Consigne A
Traduisez en anglais cette phrase du texte fourni : « En spectroscopie infrarouge, c’est un faisceau infrarouge qui est envoyé sur l’échantillon tandis qu’en spectroscopie Raman, c’est un laser. »
Consigne B
Recopiez dans le texte fourni tout le passage qui va de « Quels sont vos » jusqu’à « utilisé), par exemple. ».

Texte fourni
-.-.-
Dans l’équipe, nous utilisons aussi la microscopie à force atomique pour obtenir une imagerie à l’échelle nanométrique et des informations sur la nanomécanique des bactéries étudiées.

Vous parlez de spectroscopie infrarouge ou Raman, pouvez-vous nous expliquer la différence entre ces techniques ?

Ces deux techniques sont des spectroscopies de vibration et sont complémentaires. Dans les deux cas, une lumière excitatrice est envoyée sur un échantillon pour provoquer des vibrations de liaison. L’énergie utilisée pour déclencher ces vibrations donne des informations sur la nature des liaisons chimiques dans l’échantillon. En spectroscopie infrarouge, c’est un faisceau infrarouge qui est envoyé sur l’échantillon tandis qu’en spectroscopie Raman, c’est un laser. Les règles de sélection de ces deux spectroscopies ne sont pas les mêmes, les informations obtenues sont donc complémentaires.

Quels sont vos autres projets de recherche ?

Je travaille aussi sur la résistance de certaines levures aux antifongiques : nous avons étudié notamment les changements au niveau de la paroi des levures après l’action stressante de la caspofongine (un antifongique classiquement utilisé), par exemple.

Un autre projet porte sur les prothèses médicales faites de titane. Quand on implante une prothèse, les infections bactériennes sont fréquentes malgré la stérilisation. On observe l’adhésion de bactéries sur l’implant et la formation ultérieure de biofilms. L’objectif est de modifier la surface de ces implants grâce à des traitements de surface pour éviter l’adhésion bactérienne et son développement en biofilm, qui peut entraîner des infections.

Vous vous êtes rendue à Umeå en 2019 pour rencontrer des chercheurs suédois. Sur quel projet travaillez-vous avec la Suède ?

Notre collaboration avec la Suède a débuté à la suite d’une rencontre, lors d’un congrès en 2017, avec Madeleine Ramstedt, enseignante-chercheuse à l’Université d’Umeå. Elle y présentait une méthode de cryo-XPS (X-ray Photoelectron Spectroscopy)[1] qui permet d’analyser la surface des bactéries en les congelant très rapidement et à des températures très basses, de façon à préserver leur forme et leur structure externe. De notre côté, nous avions présenté un travail sur la modification chimiquement contrôlée d’une surface et son rôle sur l’adhésion bactérienne et la croissance du biofilm. Il nous paraissait intéressant d’analyser et de comprendre ce qui se passait au niveau de la paroi des bactéries dans ces biofilms, une fois qu’elles ont adhéré à une surface et qu’elles ont modifié leur métabolisme. La technique de cryo-XPS, en complément des techniques de spectroscopie de vibration, nous permet d’étudier les structures pariétales à différents stades de leur développement.

Madeleine Ramstedt est venue en France en 2018 pour tester les techniques de spectroscopie que nous utilisons au laboratoire. Lors de mon séjour en Suède en 2019, je me suis rendue au département de chimie de l’Université d’Umeå où j’ai notamment pu essayer la méthode de cryo-XPS et voir comment elle fonctionne, ses avantages et ses contraintes.
-.-.-
Données fournies
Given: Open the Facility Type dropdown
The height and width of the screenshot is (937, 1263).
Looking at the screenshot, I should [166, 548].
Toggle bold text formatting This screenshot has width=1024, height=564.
-.-.-
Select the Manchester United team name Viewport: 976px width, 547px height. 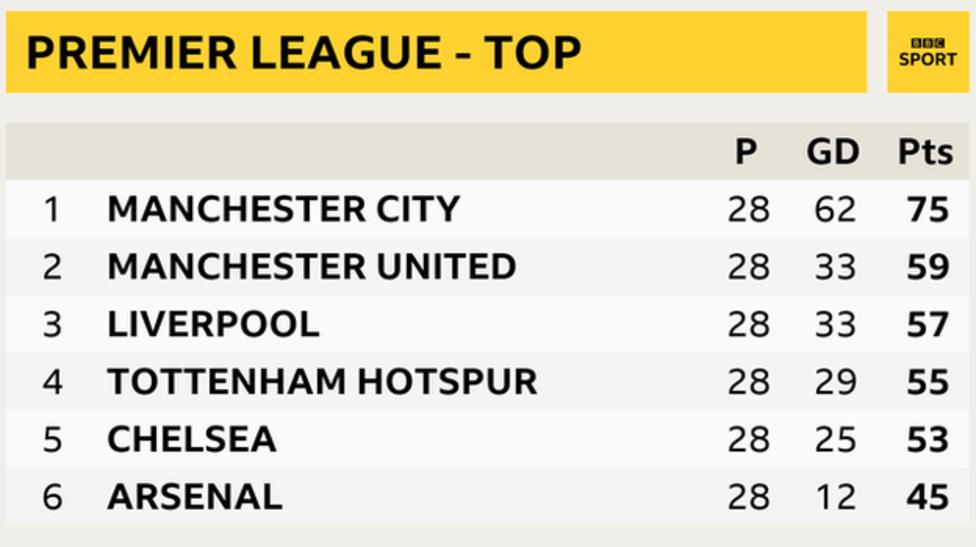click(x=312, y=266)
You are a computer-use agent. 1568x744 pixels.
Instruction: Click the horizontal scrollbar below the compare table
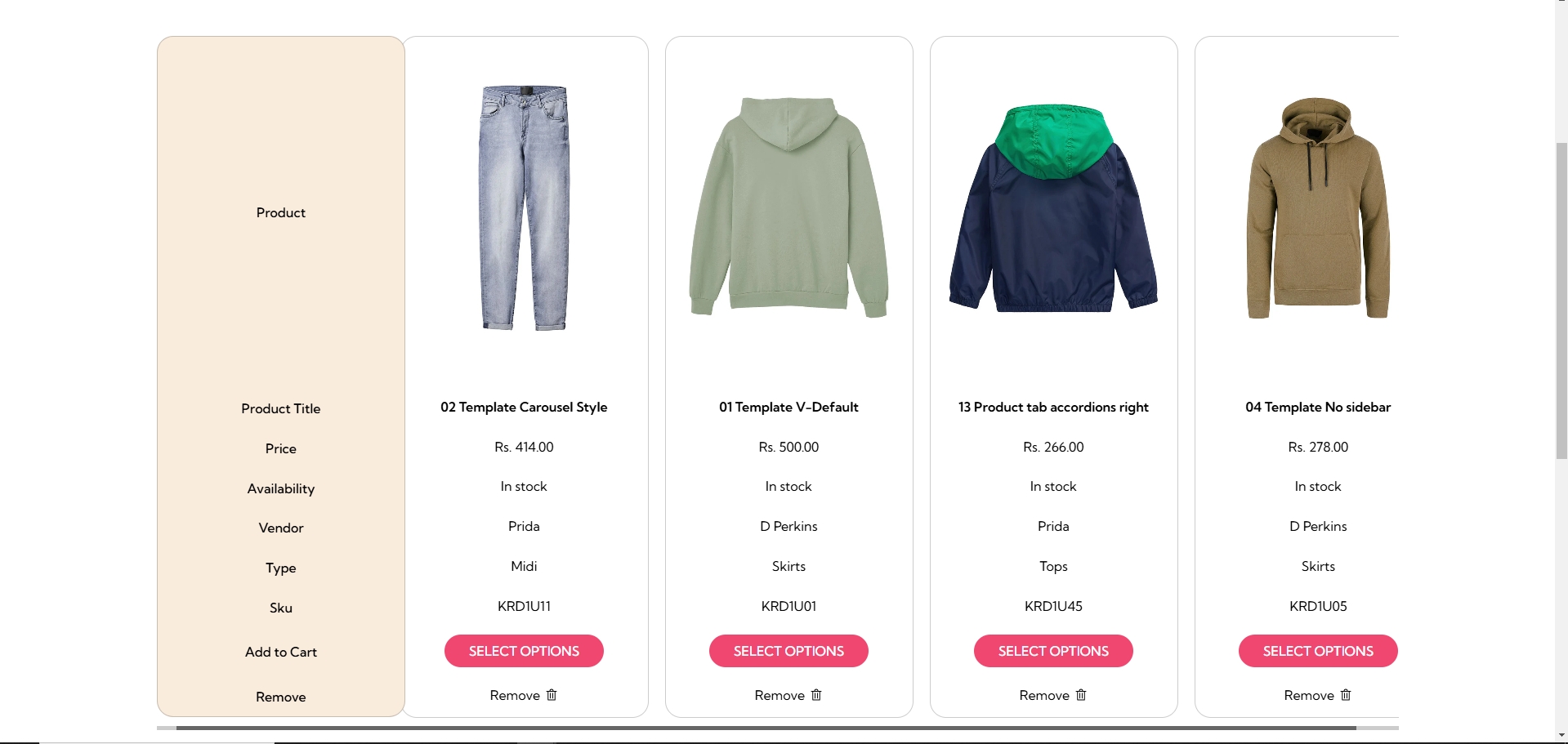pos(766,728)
-.-.-
Réponse A
In infrared spectroscopy, an infrared beam is sent onto the sample, whereas in Raman spectroscopy, it is a laser.

Réponse B
Quels sont vos autres projets de recherche ?

Je travaille aussi sur la résistance de certaines levures aux antifongiques : nous avons étudié notamment les changements au niveau de la paroi des levures après l’action stressante de la caspofongine (un antifongique classiquement utilisé), par exemple.